Wetland Enviroblanket®

Cashmere Valley, Christchurch


The 2017 Port Hills wildfires tore through tinder dried grass lands, ignited commercial forestry plantations, and devastated large swathes of established native bush. The suburb of Cashmere was on high alert as the fire jumped the road from rural areas into the upper reaches of high density urban environments. The fire burned through 2000 hectares, destroying multiple homes and leaving much of the area’s vegetation desolate, barren, and prone to erosion.

To provide backflow flood prevention and sedimentation control for the Heathcote River, Christchurch City Council Waterways and Catchment Management Team designed and implemented a stormwater detention basin downstream of the Christchurch Adventure Park. To create the basin, the area was lowered by 300 mm with a flood gate installed to manage discharge into the Heathcote. Stormwater detention allows sediment to be deposited, reduces peak flow attenuation, and allows water to be slowly released after the rain event has passed, so as not to overload the Heathcote River.

Christchurch City Council contracted Red Tree to revegetate a six hectare section of the detention basin. The newly created wetland required native vegetation to facilitate ecosystem services such as groundwater replenishment, sediment and nutrient retention, and water purification. In addition, native vegetation enhances the aesthetic and cultural value of the wetland and beautifies public walkways through the wildlife habitat.

The Wetland Enviroblanket® was applied in the Winter of 2020. New Zealand native species, particularly grasses, sedges, and reeds suited to the wetland environment were included in the seed mix. Straw mulch was then applied over the exposed areas and crimped into the ground to meet Environment Canterbury’s erosion and sediment control guidelines.

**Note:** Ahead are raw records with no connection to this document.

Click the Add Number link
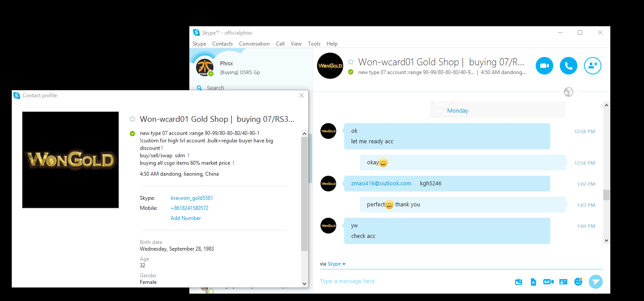644x301 pixels. [x=186, y=218]
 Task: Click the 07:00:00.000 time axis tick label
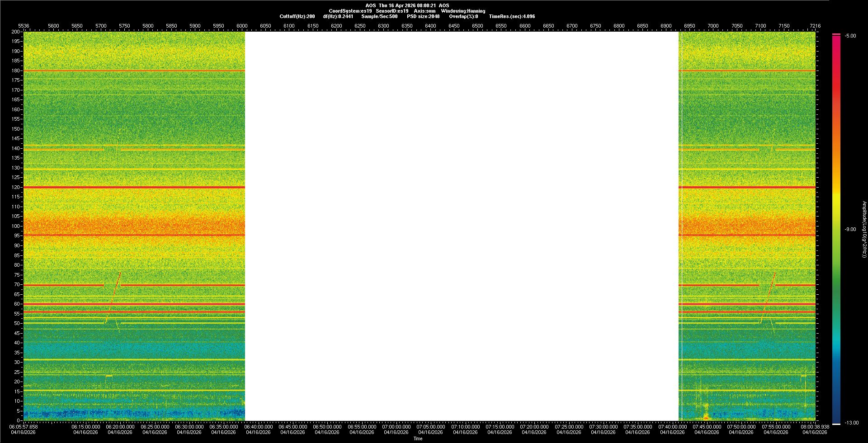click(x=396, y=426)
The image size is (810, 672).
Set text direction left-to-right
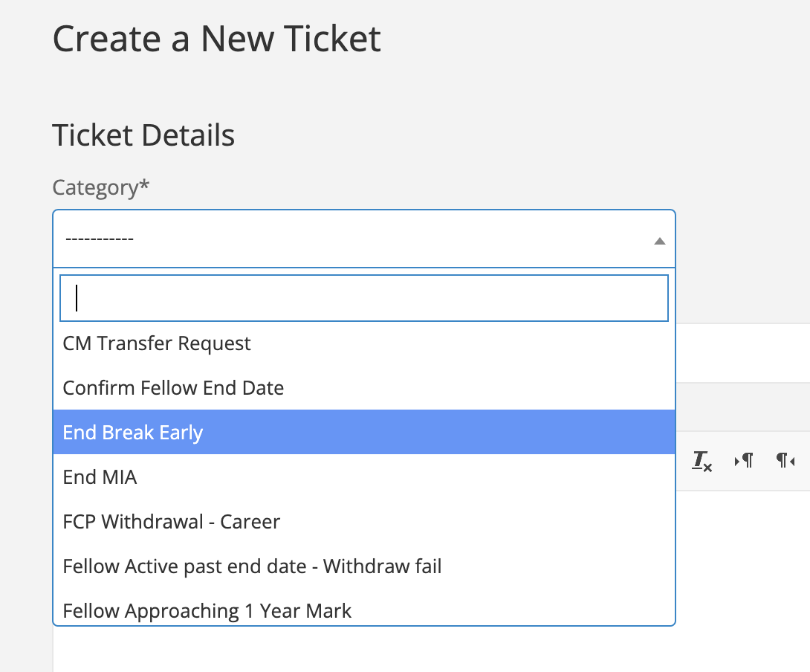pyautogui.click(x=744, y=462)
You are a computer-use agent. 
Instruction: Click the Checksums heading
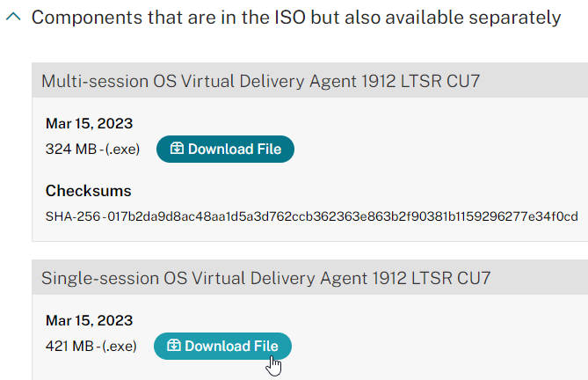(x=88, y=191)

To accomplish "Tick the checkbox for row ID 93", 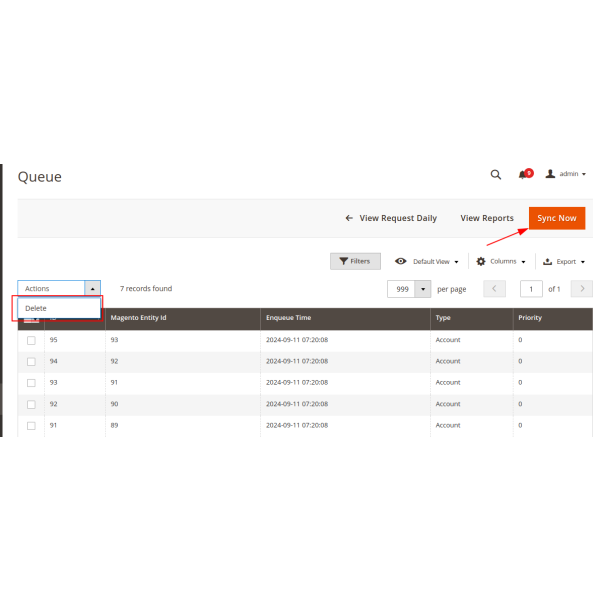I will point(31,383).
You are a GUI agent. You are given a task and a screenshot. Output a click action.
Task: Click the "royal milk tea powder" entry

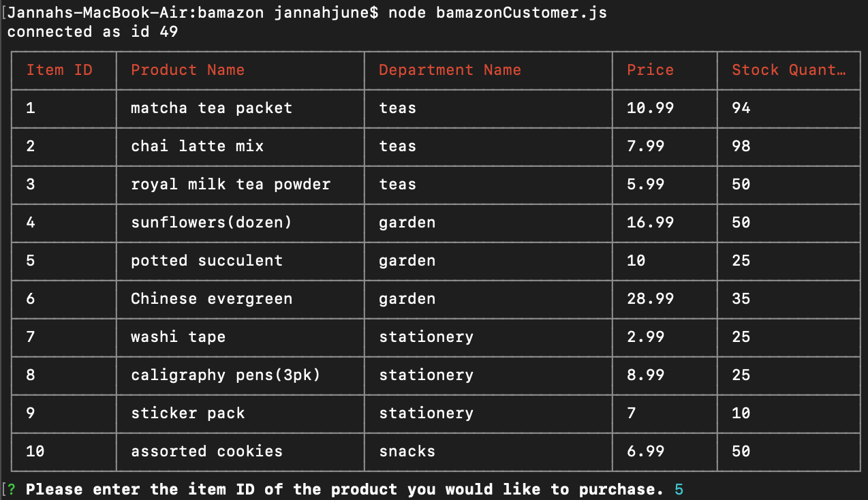[230, 185]
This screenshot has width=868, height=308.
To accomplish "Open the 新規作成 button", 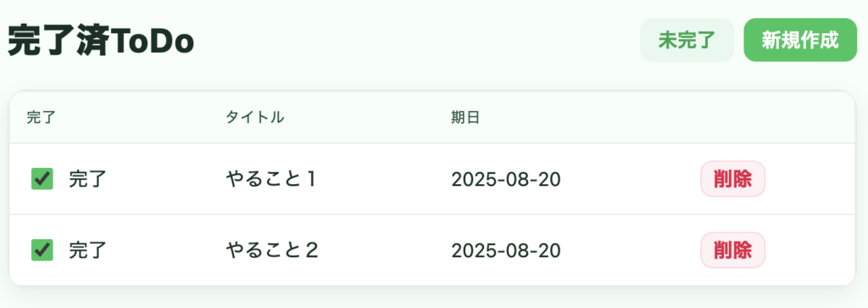I will click(x=800, y=40).
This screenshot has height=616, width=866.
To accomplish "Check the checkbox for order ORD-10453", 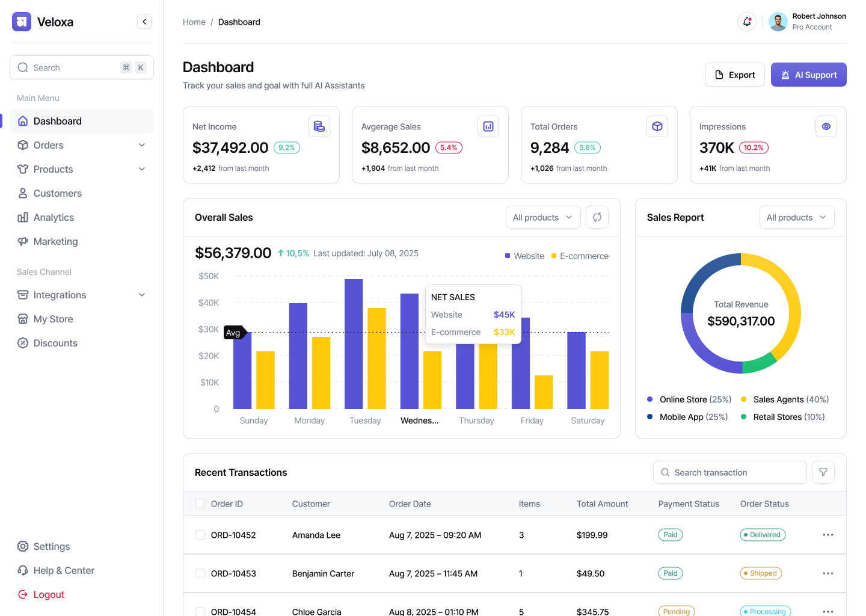I will click(200, 573).
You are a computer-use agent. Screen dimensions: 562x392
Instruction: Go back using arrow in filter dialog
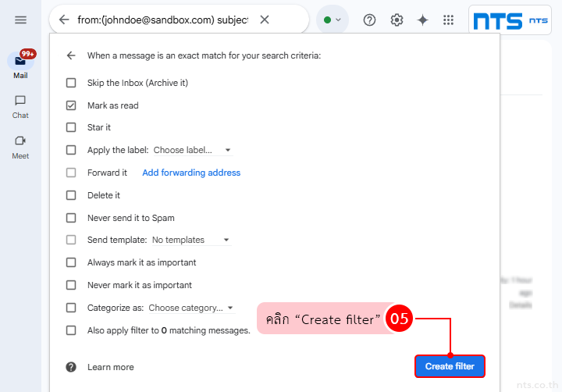tap(71, 55)
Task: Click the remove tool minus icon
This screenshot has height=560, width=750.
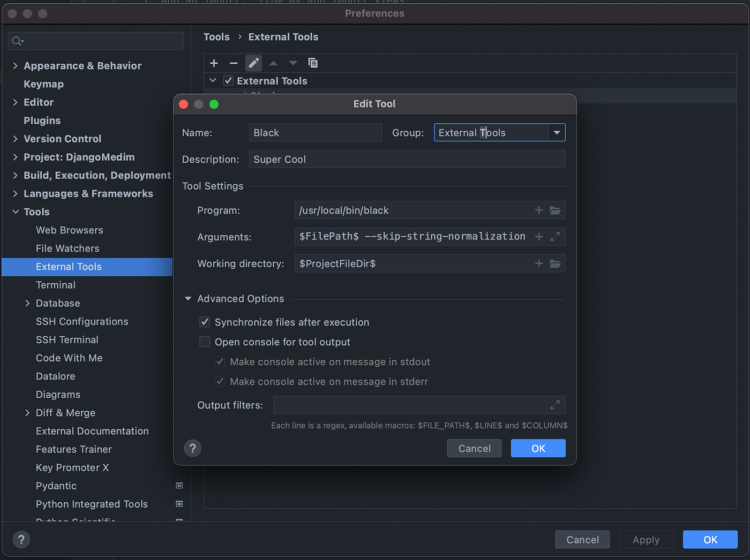Action: pos(234,63)
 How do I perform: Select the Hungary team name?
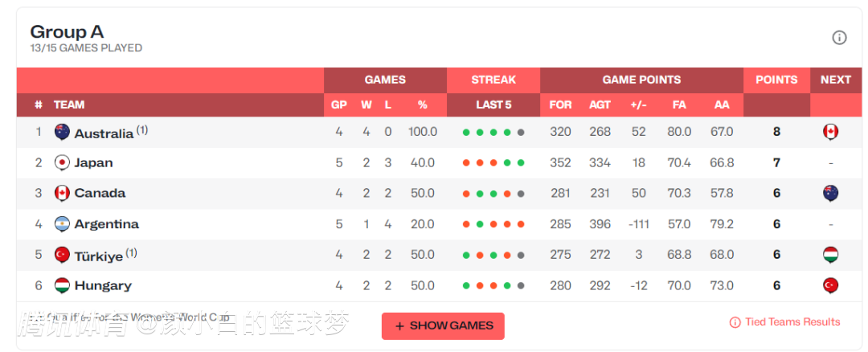[x=103, y=285]
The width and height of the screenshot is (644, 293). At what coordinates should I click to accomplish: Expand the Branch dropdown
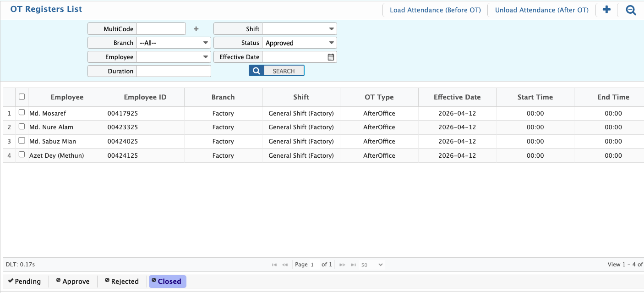pos(205,43)
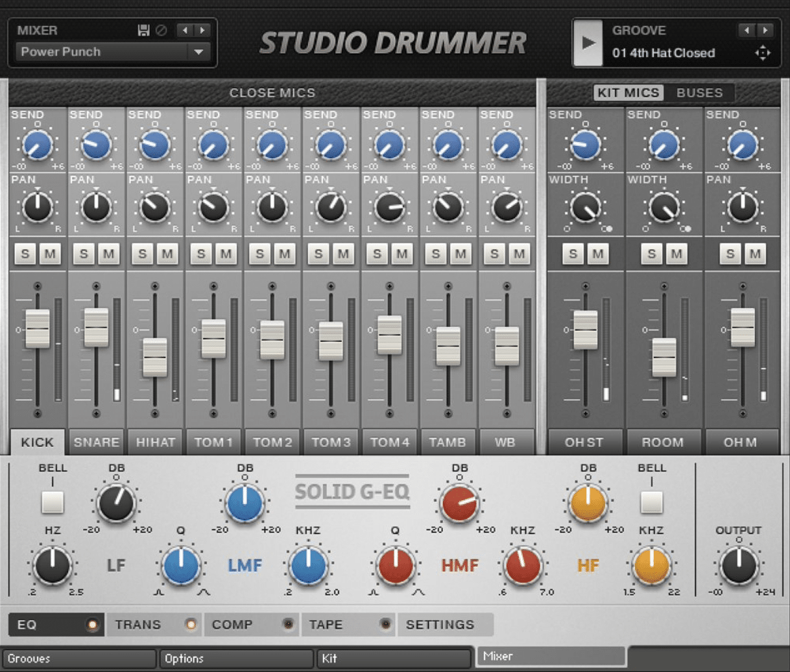This screenshot has width=790, height=672.
Task: Click the Room channel volume fader
Action: click(664, 357)
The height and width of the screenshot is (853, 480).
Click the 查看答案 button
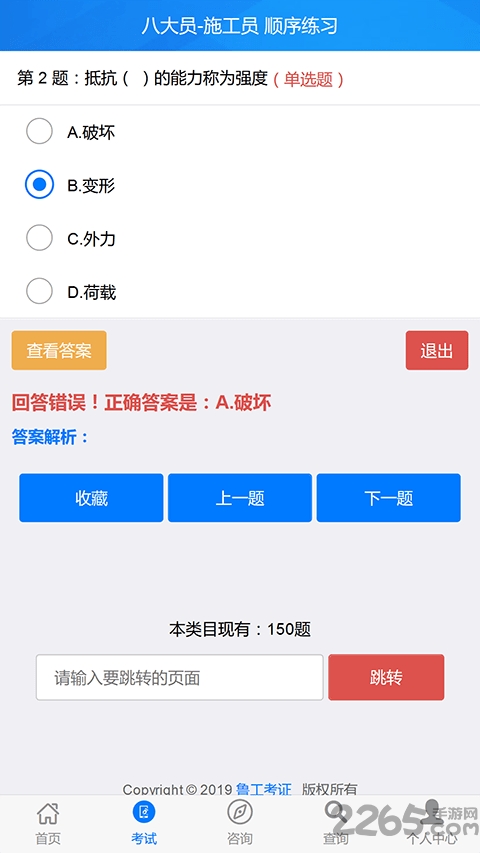[59, 350]
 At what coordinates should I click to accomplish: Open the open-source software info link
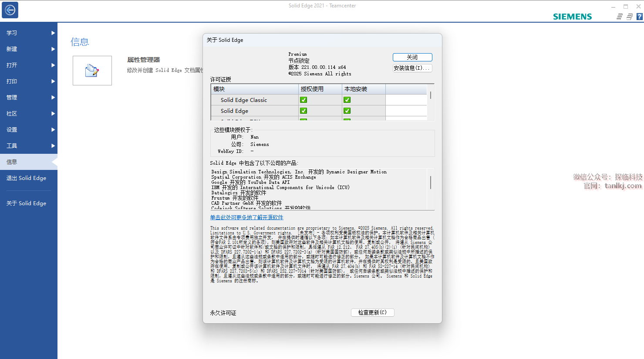click(x=246, y=217)
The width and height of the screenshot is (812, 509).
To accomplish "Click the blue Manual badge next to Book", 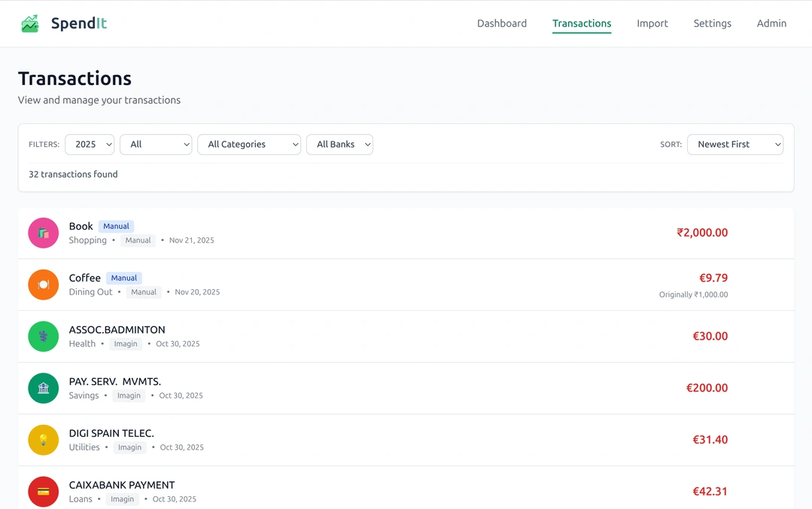I will click(x=116, y=226).
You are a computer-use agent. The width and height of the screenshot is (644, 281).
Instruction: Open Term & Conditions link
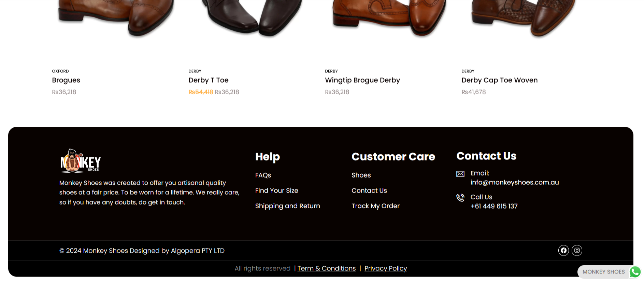point(327,268)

"Ecological succession is a race for domination; a process by which species best adapted to local environmental conditions succeeds."

The Challenge:

Ecological succession is a race for domination; a process by which species best adapted to local environmental conditions succeeds. Exotic weeds metabolise faster than native species and without intervention, gain the upper hand; weed competition is the greatest hurdle to successful native restoration.

Four years ago, the Enviroblanket® began with small scale trials, effective on vertical faces and hard to access areas; however, as we scaled up and diversified into wetlands and riparian margins, it became clear that versatility and resource optimisation was needed to achieve a cost-effective outcome.

The Solution:

Red Tree developed innovative and unorthodox herbicide application methodologies to overcome the exotic weed competition by combining boom spraying, weed wiping and drone technologies. These breakthrough weed management practices have facilitated effective knock down of competing species and has allowed native wetland plants to emerge.

The resource optimisation process required to upscale the Enviroblanket® refined biological blends and optimised sewing timings, cultivation techniques, herbicide use, species selection and order of delivery.


Consistent and healthy germination can be seen throughout the direct seeded wetland area with the emergence of broad swathes of native wetland grasses, sedges, and reeds.

Germination and stocking rates are in line with initial projections and the site is maintaining consistent hydration levels.

Intelligent drone technology precisely delivered payloads and gathered multi-spectral data from a bird’s eye view.

Significant breakthroughs on this project allowing for future collaboration, upscaling, and continued innovations for the Enviroblanket®’s design and application.